*Request*
Copy out, word for word, the lines of the records from the line holding "You are a GUI" through the end of the records, both ends included, and leave the pictures out of your answer.

*Exercise material*

....

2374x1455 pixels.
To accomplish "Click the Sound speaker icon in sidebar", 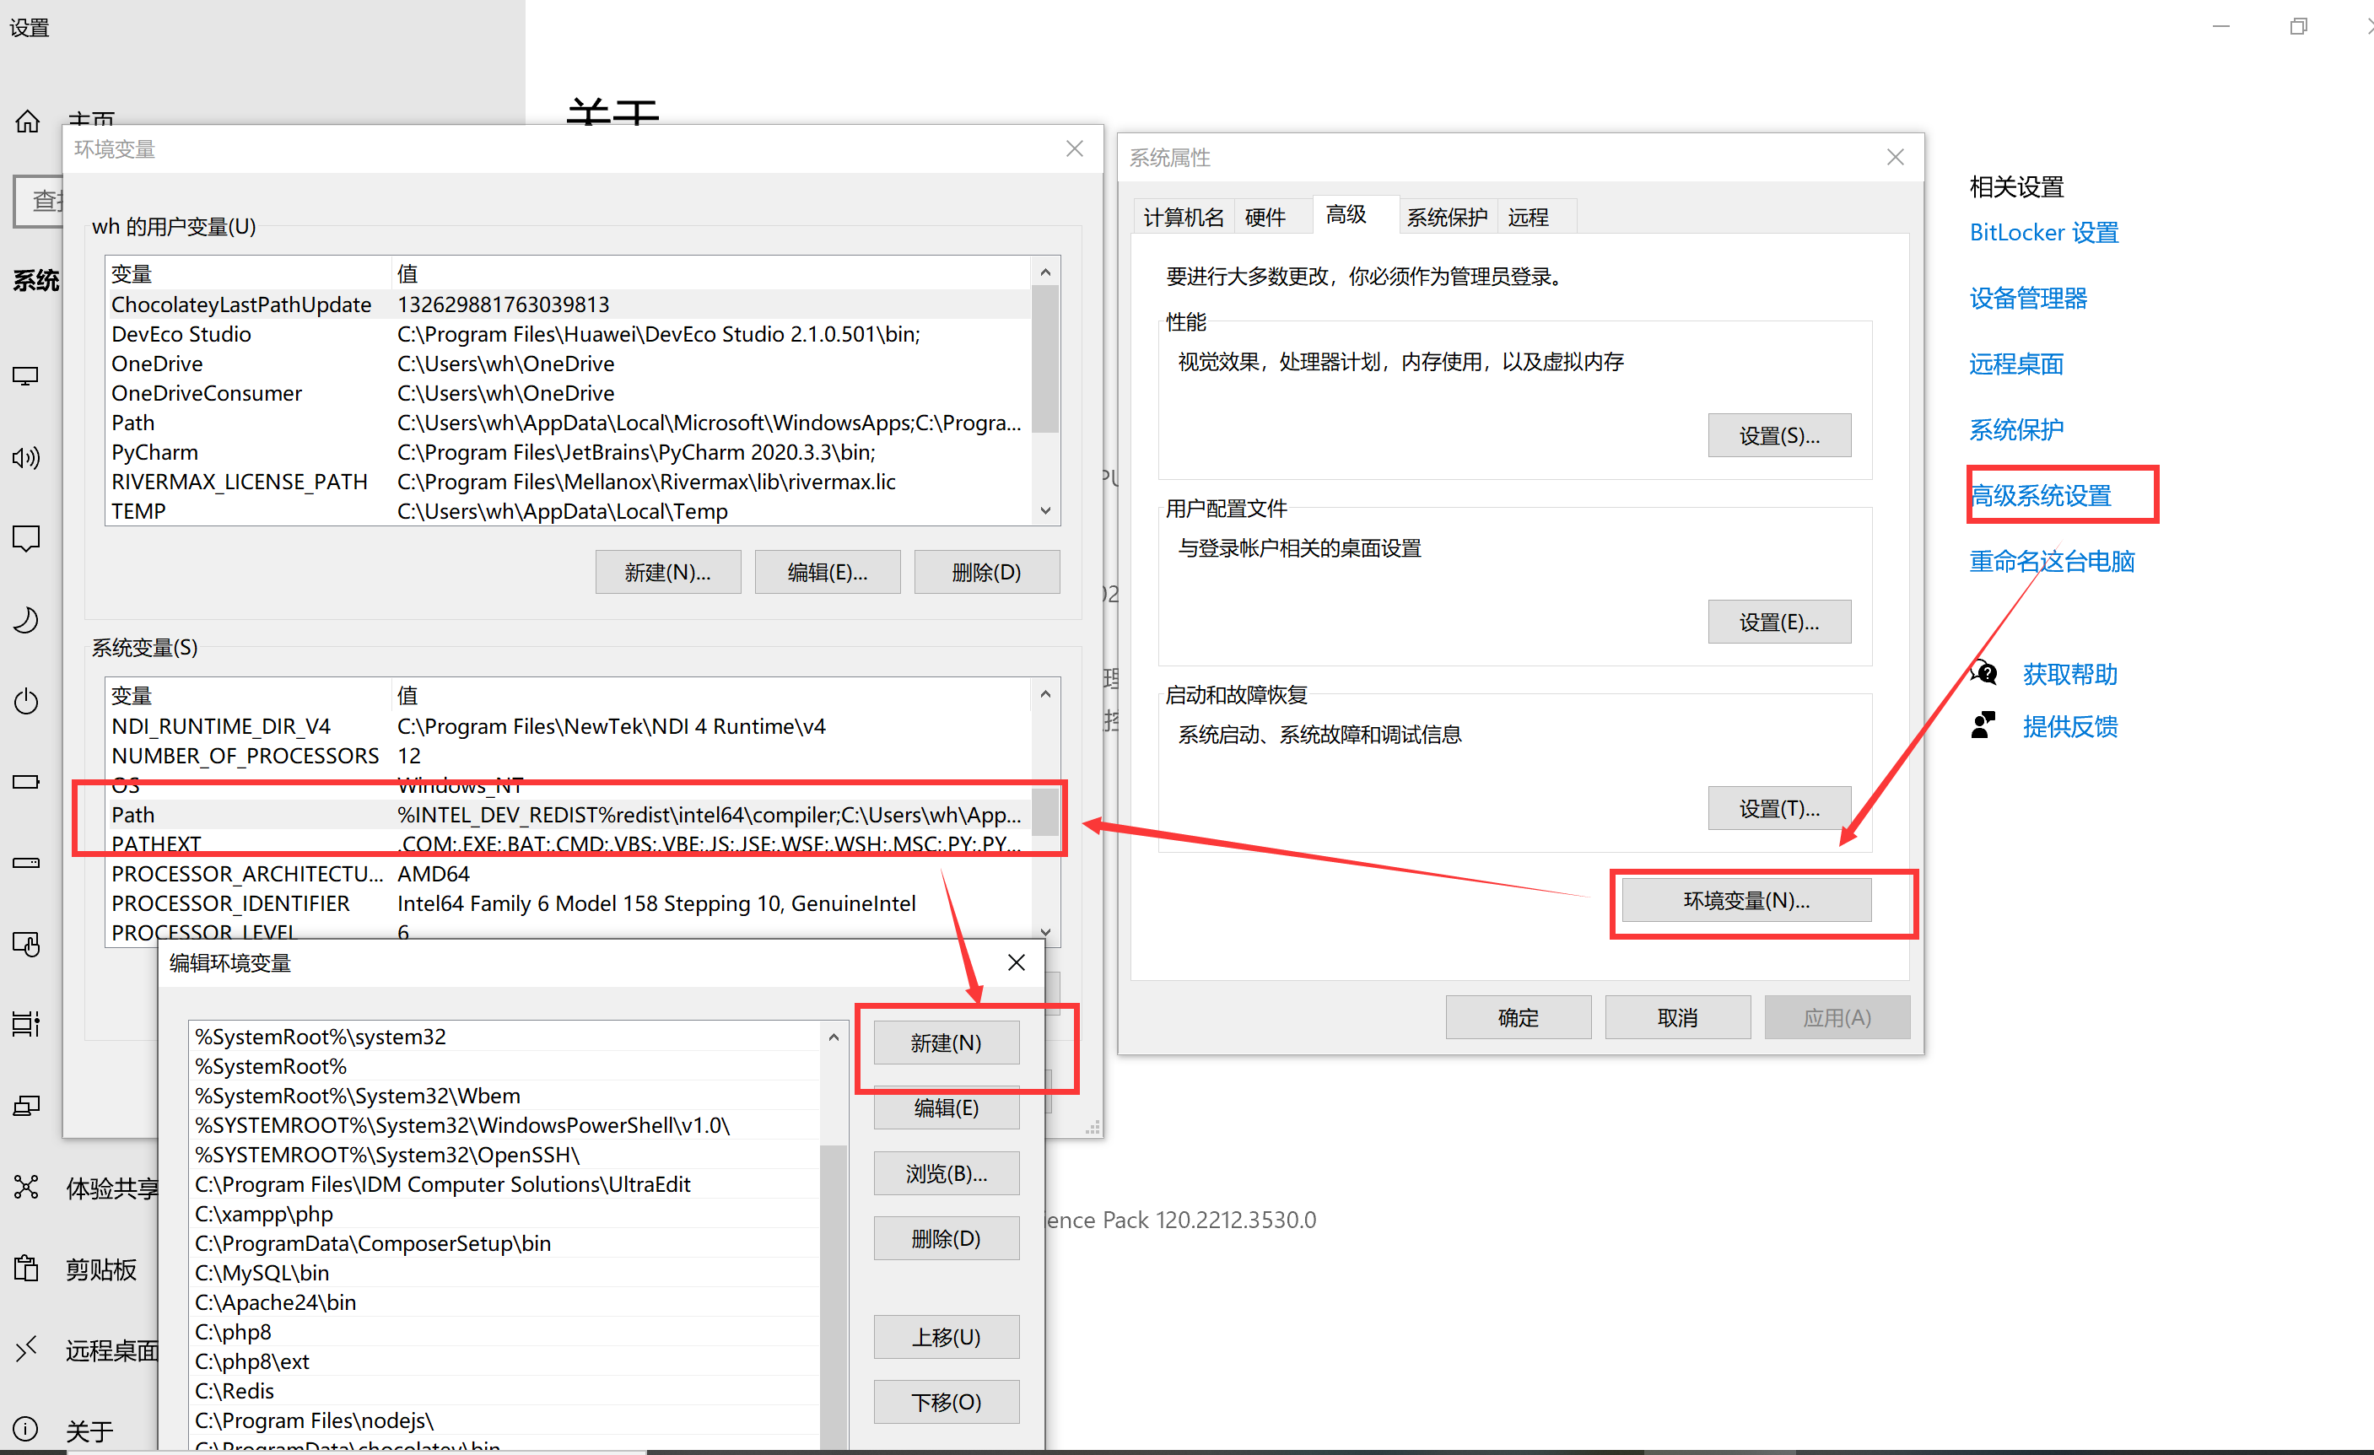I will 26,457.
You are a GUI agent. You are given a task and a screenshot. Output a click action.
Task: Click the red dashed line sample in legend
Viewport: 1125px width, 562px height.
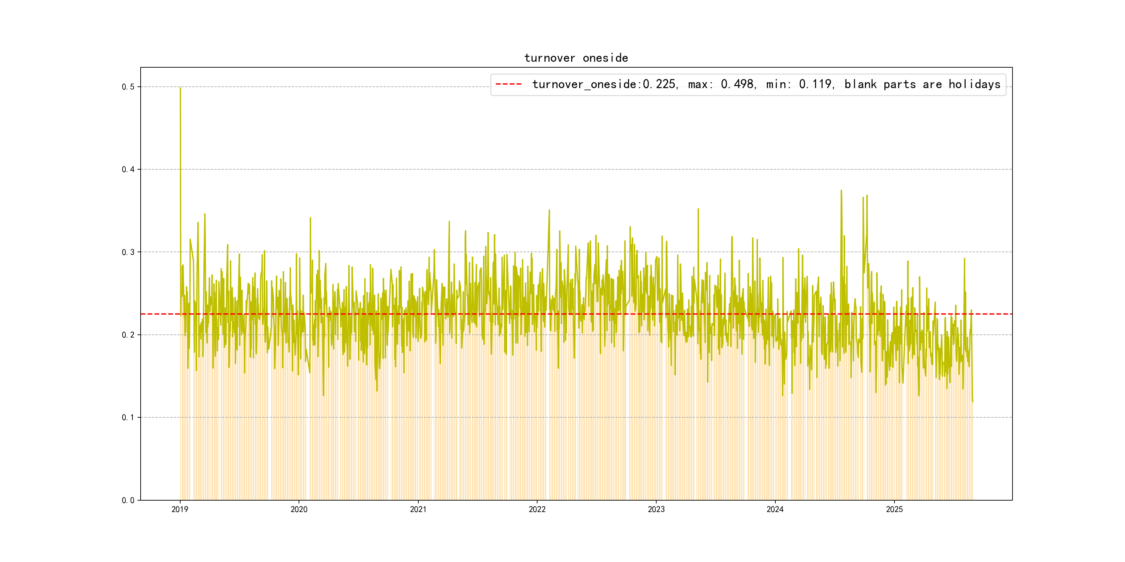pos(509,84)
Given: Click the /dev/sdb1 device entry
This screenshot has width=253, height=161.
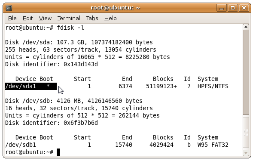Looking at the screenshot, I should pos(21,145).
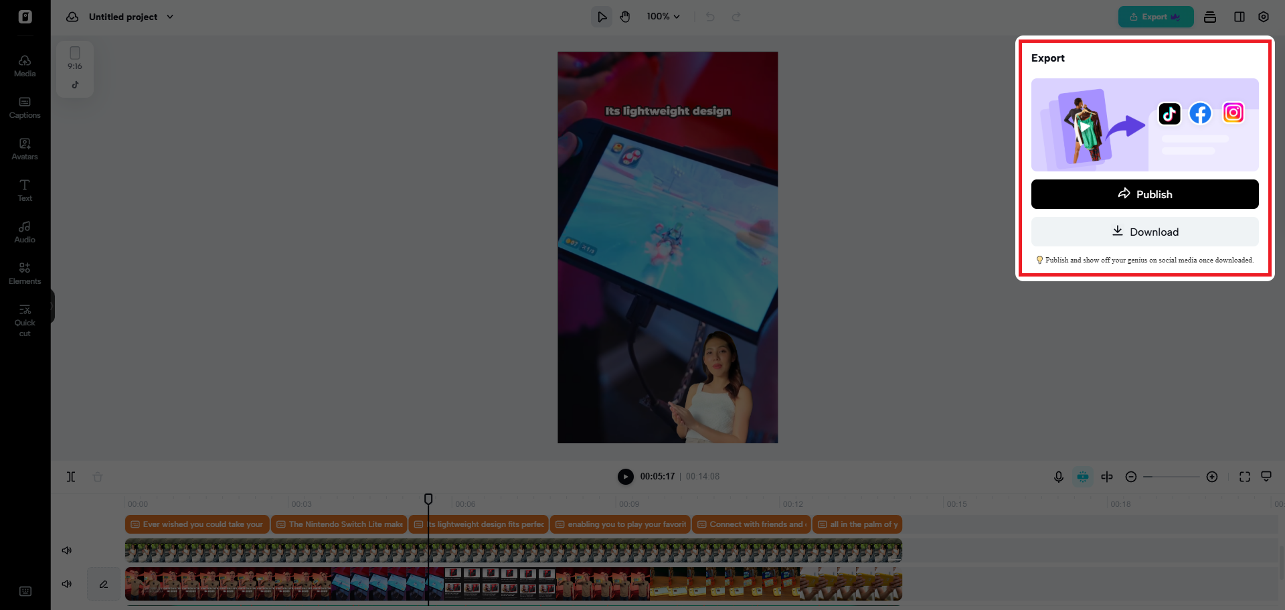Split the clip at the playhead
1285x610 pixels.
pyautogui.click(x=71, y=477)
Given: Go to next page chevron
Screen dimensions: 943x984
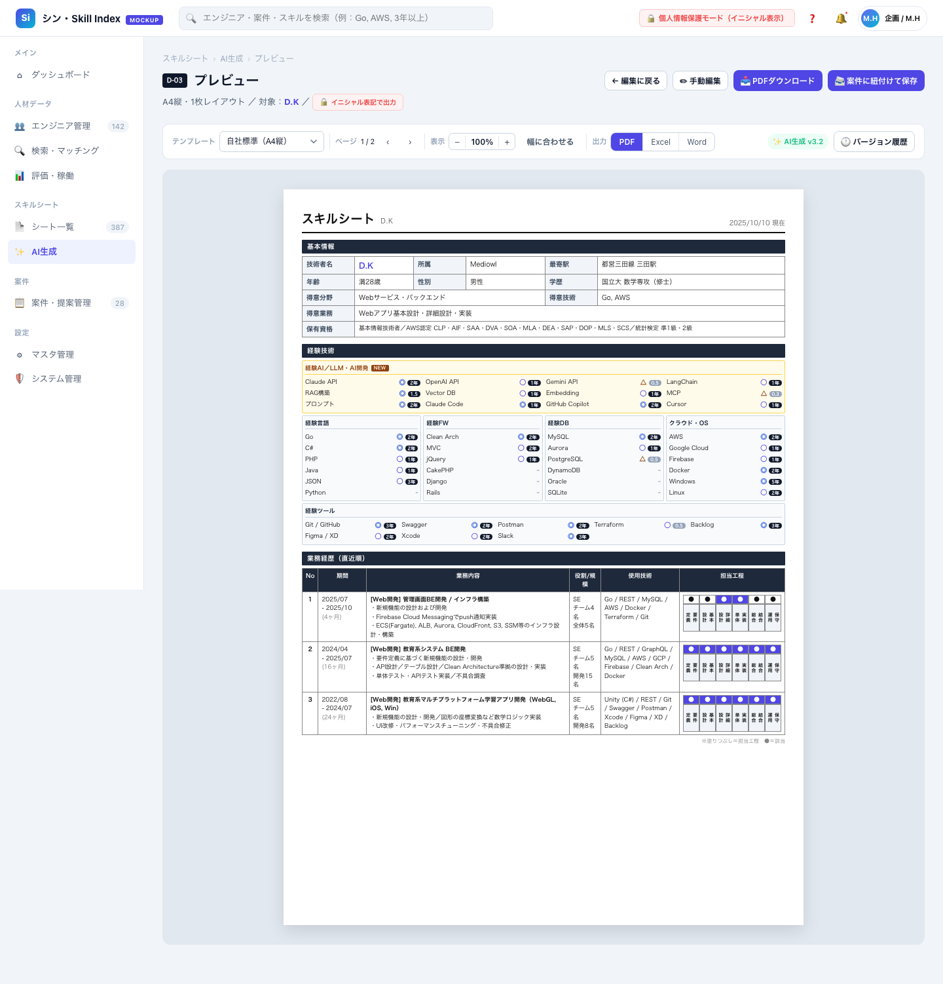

....

*Expected answer*
You are a GUI agent. You are given a task and a screenshot. Output a click action.
Task: Click the red dashed line sample in legend
Viewport: 1125px width, 562px height.
pos(509,84)
Given: Click the /dev/sdb1 device entry
This screenshot has width=253, height=161.
Looking at the screenshot, I should pos(21,145).
Split the clip at the playhead
1285x610 pixels.
pyautogui.click(x=71, y=477)
Given: Go to next page chevron
Screen dimensions: 943x984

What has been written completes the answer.